陆舜:上海交通大学附属胸科医院,主任医师,博士研究生导师。

近年来,基于肺癌发病机制的深入认识以及癌基因组学的研究成果,肺癌靶向治疗取得了突破性进展。非小细胞肺癌的治疗已经由“化疗”时代高速进入了以靶向治疗为主要手段的综合性“个体化治疗“时代。根据分子标志筛选特定的疾病人群,应用阻断此标志的化合物来抑制肿瘤生长已成为治疗肺癌的新思路。

目前已知的具有显著分子特征的标志有表皮生长因子受体(EGFR)突变、间变性淋巴瘤激酶(ALK)突变和ROS1突变等。

2015-08-20 课时:56分钟

欧阳冬生:遗传药代与个体化治疗

欧阳冬生,博士,教授,博士研究生导师,中南大学临床药理研究所副所长,国家药物临床试验I期临床研究室主任。

遗传药理学的发展,根据年龄和体重等确定药物剂量的时代将逐步被根据患者的遗传特点选择剂量所代替。也就是根据患者的药物代谢酶和药物作用靶点的基因型对所用药物代谢动力学参数和对药物的敏感性的影响来选择药物剂量。

这样可以最大限度地减少药物不良反应和毒性作用,同时也最大限度地提高药物治疗效应。以特定基因型患者为研究对象进行的临床试验结果是根据患者基因型选择药物剂量的依据。

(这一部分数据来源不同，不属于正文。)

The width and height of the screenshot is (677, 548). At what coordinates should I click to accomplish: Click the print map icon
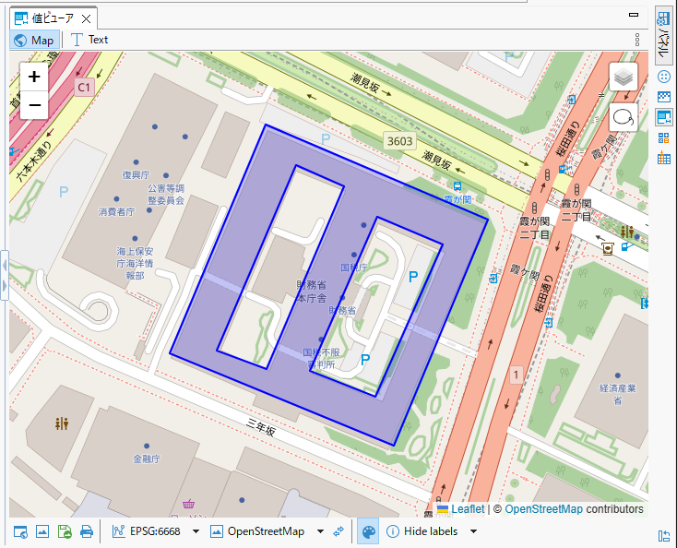[87, 531]
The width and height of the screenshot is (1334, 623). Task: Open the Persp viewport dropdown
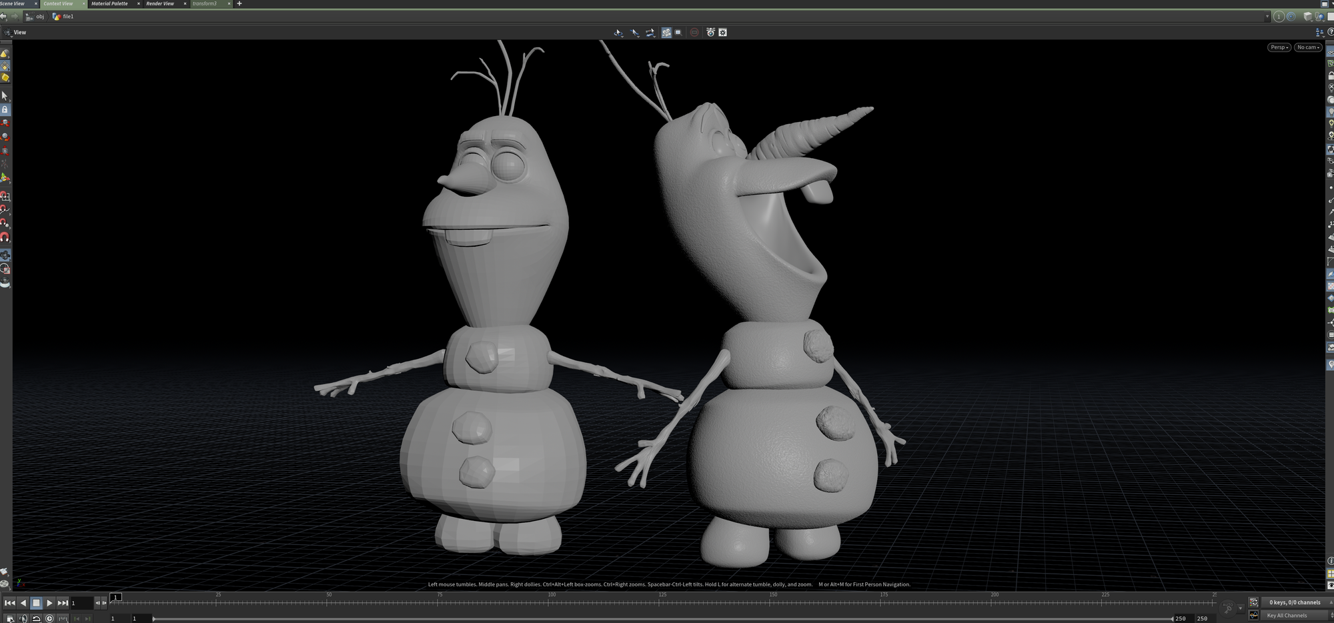click(x=1279, y=47)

但是,迄今这样的依据少之又少。目前只能根据具有遗传多态性的药物代谢酶在药物代谢中的贡献大小来调整剂量。

研究表明携带CYP2C9变异基因的患者在用华法林治疗期间出现出血的几率较高,在确定华法林的给药剂量时基因型起着非常重要的作用;可待因在体内需通过CYP2D6经氧位去甲基代谢生成吗啡而产生镇痛作用,CYP2D6的PM个体在体内不能使其代谢生成吗啡,因此在这类患者中应用可待因不能产生镇痛作用。

2015-08-25 课时:48分钟

翟所迪:制定中国万古霉素治疗药物监测指南

翟所迪,北京大学第三医院药剂科主任,北京大学治疗药物监测和临床毒理中心主任。中国药学会医院药学专业委员会副主任委员、中国药理学会治疗药物监测研究会副主任委员、卫生部合理用药专家委员会临床药学组组长。

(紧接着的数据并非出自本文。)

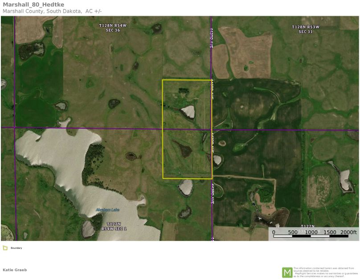Click the MapRight disclaimer text

pos(325,272)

2009年美国ASHP(卫生系统药师协会)颁发了美国的万古霉素TDM(治疗药物监测)指南,2013年日本颁发了日本的万古霉素TDM指南,这两个指南虽然对中国的万古霉素TDM有一定的指导作用,但还是与国内的万古霉素TDM现状有较大的差异,细菌的耐药性不尽相同。

重要的是美国、日本的万古霉素TDM指南的证据系统不是依据目前更规范的GRADE证据系统建立的。我们使用WHO的指南建立方法,首先用DELPHE方法优选了指南推荐意见的16个PICO,针对16个PICO制作了16个系统评价或meta分析。

对患者相关的一些推荐意见,采用问卷调查的方法了解了患者的意愿,我们尊重患者依据自己的价值观做出的选择。万古霉素TDM指南的形成对于指导国内万古霉素TDM工作具有重要的临床指导意义,是万古霉素个体化给药的规范,也是循证药学证据应用的高级阶段。

2015-09-08 课时:26分钟

胡苹:肌肉干细胞与肌肉损伤个体化治疗

胡苹,中国科学院上海生物化学与细胞生物学研究所研究员,于北京大学生命科学院获得学士学位,美国纽约州立大学Stony Brook分校-冷泉港实验室获得博士学位。

成体干细胞负责哺乳动物出生后组织和器官的再生。这些细胞通常处于静息状态,在损伤等外界条件刺激下进入增殖和分化状态,并最终再生出需要修复的组织。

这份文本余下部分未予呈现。